To ask Her Majesty’s Government whether they have made an estimate of the cost of their monetary policy on the solvency of pension schemes, and whether they plan to use the profit made from quantitative easing to strengthen the financial position of the Pension Protection Fund.

Lord Freud

The UK’s monetary policy framework gives operational responsibility for monetary policy to the independent Monetary Policy Committee (MPC) at the Bank of England. Decisions on setting monetary policy are for the judgement of the Monetary Policy Committee.

The Government is sensitive to the fact that there will be those who gain and those who lose from any particular monetary policy decision. Such distributional effects typically balance out over the course of a policy cycle.

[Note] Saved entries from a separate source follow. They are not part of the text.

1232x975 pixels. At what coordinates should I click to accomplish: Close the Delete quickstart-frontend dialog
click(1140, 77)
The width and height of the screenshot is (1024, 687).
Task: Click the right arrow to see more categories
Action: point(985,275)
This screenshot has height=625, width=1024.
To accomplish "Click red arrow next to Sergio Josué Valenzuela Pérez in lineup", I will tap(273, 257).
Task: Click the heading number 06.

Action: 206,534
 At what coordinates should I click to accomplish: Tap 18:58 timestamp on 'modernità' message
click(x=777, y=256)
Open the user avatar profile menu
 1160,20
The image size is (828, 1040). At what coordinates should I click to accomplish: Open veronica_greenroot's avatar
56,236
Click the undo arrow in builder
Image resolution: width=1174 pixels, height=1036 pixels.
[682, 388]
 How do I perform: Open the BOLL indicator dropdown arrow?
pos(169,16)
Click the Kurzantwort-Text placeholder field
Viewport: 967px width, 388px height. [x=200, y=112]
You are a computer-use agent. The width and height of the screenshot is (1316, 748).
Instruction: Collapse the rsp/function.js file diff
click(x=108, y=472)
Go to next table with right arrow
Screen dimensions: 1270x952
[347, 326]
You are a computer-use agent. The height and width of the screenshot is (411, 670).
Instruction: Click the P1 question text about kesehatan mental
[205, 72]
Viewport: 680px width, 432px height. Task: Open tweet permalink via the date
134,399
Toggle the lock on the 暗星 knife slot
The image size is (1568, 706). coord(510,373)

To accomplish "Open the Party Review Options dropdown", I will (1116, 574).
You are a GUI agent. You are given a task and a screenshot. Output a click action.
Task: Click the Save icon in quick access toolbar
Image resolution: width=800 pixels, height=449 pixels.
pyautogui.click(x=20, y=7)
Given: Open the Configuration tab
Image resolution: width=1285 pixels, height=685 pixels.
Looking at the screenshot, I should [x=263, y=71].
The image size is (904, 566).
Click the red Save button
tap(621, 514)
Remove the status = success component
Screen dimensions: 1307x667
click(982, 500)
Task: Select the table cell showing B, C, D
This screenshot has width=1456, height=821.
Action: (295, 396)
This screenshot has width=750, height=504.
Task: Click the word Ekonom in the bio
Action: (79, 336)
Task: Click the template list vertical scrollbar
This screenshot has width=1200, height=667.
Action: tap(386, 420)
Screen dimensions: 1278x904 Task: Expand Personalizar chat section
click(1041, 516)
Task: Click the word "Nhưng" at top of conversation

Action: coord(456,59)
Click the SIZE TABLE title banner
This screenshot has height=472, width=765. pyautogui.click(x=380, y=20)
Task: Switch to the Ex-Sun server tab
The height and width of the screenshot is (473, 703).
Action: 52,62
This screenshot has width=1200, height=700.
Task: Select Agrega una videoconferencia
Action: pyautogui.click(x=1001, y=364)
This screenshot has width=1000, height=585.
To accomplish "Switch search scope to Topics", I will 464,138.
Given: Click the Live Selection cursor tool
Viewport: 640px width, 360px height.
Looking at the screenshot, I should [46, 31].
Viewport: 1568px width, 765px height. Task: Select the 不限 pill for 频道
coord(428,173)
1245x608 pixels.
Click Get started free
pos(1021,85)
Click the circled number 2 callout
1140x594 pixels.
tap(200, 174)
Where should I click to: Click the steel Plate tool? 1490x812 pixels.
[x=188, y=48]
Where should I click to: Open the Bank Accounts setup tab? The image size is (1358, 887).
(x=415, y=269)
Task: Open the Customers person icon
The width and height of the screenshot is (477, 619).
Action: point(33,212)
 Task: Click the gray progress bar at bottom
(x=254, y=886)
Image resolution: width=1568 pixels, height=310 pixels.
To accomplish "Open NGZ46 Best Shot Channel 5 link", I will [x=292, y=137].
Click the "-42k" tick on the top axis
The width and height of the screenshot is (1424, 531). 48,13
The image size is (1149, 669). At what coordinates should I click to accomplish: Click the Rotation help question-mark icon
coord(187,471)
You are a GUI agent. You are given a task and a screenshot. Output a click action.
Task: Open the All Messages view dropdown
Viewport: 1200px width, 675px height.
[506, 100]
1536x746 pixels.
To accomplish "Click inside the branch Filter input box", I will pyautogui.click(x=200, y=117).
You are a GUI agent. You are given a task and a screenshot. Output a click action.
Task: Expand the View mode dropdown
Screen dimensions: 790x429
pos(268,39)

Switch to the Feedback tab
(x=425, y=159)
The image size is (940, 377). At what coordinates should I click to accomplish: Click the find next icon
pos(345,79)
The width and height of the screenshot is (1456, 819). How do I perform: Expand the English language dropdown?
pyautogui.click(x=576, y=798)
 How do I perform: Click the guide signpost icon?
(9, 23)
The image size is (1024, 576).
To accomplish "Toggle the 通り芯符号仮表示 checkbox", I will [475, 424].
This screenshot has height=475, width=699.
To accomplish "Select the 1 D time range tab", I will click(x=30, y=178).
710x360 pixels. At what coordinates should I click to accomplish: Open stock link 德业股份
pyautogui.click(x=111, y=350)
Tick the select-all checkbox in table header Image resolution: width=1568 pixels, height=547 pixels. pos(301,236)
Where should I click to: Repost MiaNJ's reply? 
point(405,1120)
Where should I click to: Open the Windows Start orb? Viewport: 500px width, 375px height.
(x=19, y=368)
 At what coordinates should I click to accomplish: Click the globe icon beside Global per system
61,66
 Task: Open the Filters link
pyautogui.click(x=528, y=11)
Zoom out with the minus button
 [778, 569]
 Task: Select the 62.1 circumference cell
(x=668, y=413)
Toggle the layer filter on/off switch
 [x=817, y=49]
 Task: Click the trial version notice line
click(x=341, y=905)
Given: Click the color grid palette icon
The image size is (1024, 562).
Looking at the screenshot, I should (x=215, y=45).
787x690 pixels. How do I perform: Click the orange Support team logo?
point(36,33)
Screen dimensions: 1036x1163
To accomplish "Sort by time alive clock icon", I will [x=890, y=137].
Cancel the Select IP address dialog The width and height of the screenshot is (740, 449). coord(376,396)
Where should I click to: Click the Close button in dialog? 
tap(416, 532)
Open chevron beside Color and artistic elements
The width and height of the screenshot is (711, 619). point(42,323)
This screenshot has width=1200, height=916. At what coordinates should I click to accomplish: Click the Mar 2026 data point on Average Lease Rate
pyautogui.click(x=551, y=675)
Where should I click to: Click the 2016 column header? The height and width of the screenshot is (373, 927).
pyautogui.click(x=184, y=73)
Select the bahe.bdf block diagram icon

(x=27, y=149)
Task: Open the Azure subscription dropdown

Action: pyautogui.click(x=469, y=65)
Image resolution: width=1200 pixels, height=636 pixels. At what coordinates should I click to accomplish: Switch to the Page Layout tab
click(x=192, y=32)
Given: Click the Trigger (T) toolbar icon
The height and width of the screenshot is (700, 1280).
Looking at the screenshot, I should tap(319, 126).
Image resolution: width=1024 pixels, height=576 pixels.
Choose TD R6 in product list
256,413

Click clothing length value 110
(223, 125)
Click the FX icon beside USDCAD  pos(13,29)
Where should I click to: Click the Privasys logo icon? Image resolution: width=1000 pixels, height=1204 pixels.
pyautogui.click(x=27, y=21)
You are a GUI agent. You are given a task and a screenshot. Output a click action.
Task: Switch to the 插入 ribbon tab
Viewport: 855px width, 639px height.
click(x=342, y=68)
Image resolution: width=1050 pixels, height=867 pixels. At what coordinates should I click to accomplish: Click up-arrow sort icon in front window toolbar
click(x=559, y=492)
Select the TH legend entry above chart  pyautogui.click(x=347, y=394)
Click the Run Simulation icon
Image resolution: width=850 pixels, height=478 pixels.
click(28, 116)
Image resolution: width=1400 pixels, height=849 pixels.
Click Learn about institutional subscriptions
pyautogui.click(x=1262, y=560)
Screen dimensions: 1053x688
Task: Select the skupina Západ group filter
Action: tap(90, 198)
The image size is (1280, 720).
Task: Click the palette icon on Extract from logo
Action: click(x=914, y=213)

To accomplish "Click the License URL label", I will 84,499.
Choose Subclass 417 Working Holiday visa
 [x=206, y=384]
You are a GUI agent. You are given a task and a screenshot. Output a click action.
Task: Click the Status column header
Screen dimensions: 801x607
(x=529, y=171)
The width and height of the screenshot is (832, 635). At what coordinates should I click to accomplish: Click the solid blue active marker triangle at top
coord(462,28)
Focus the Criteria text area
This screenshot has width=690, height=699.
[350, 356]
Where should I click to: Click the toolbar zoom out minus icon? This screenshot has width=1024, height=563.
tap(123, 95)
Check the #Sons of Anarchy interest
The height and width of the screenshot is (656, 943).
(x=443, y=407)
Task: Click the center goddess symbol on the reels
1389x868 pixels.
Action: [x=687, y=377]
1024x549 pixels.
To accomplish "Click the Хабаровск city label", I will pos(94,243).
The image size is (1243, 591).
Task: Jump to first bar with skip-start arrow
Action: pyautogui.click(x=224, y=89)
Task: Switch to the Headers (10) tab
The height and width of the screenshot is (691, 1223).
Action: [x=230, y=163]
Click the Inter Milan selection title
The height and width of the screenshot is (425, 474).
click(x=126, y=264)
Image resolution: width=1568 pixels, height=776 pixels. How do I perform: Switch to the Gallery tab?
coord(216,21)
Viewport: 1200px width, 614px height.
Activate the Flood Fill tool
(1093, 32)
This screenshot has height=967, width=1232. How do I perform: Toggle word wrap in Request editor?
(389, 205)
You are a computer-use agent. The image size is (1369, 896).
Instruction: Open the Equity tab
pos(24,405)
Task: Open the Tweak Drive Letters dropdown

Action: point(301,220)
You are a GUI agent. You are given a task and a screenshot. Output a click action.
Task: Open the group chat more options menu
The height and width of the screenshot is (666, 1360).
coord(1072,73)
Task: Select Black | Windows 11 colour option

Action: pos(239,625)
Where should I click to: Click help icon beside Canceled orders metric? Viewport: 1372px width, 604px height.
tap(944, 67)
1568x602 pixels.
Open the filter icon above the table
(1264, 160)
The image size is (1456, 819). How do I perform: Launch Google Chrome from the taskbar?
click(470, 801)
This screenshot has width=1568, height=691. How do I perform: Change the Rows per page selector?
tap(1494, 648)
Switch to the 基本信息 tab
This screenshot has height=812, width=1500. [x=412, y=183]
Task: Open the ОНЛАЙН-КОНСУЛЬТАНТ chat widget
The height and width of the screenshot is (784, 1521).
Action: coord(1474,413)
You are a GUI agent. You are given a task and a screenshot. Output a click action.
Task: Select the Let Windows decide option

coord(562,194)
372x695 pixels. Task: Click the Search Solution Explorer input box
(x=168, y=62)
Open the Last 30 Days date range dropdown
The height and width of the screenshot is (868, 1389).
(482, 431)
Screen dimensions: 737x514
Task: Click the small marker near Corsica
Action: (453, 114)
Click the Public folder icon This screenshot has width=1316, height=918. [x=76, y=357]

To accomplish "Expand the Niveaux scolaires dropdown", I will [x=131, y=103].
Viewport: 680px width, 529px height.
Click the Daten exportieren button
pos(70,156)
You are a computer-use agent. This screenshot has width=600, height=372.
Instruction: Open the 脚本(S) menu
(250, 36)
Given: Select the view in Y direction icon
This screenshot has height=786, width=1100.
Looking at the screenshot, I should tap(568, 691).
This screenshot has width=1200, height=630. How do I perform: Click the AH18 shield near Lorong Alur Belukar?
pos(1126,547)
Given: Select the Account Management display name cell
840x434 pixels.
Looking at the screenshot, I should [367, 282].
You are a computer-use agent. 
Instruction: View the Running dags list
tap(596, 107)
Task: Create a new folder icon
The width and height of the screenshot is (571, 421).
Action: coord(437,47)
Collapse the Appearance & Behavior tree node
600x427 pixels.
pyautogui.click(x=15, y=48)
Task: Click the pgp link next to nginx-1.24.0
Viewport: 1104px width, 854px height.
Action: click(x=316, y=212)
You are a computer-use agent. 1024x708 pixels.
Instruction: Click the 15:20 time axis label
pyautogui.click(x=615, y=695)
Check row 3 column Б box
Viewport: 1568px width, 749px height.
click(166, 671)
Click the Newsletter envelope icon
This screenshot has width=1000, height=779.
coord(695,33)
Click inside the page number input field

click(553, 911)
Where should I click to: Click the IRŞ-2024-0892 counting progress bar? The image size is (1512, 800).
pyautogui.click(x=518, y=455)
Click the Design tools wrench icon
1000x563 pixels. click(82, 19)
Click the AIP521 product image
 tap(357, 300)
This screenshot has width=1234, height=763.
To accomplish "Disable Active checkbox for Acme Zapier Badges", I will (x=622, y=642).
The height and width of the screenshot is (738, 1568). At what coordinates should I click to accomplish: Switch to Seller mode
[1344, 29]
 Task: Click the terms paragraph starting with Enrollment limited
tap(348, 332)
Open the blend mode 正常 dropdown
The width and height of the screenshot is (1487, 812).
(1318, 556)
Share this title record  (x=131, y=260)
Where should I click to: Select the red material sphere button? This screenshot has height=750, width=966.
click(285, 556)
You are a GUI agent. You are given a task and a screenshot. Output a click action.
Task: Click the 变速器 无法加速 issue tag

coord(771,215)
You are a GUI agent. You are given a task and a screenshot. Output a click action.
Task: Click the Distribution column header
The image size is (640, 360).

Over the last six years low interest rates have helped households and businesses through challenging economic times. Furthermore, as the Bank of England has explained in its article entitled "The distributional effects of asset purchases" published in its 2012 Q3 Quarterly Bulletin: "Without the Bank’s asset purchases, most people in the United Kingdom would have been worse off. Economic growth would have been lower. Unemployment would have been higher. Many more companies would have gone out of business. This would have had a significant detrimental impact on savers and pensioners along with every other group in our society."

The Pension Protection Fund is financially sustainable and there are no plans to further strengthen it. The PPF 2015/16 annual report said that the Fund has over £22 £23 billion assets under management and is 115 116.3 per cent funded.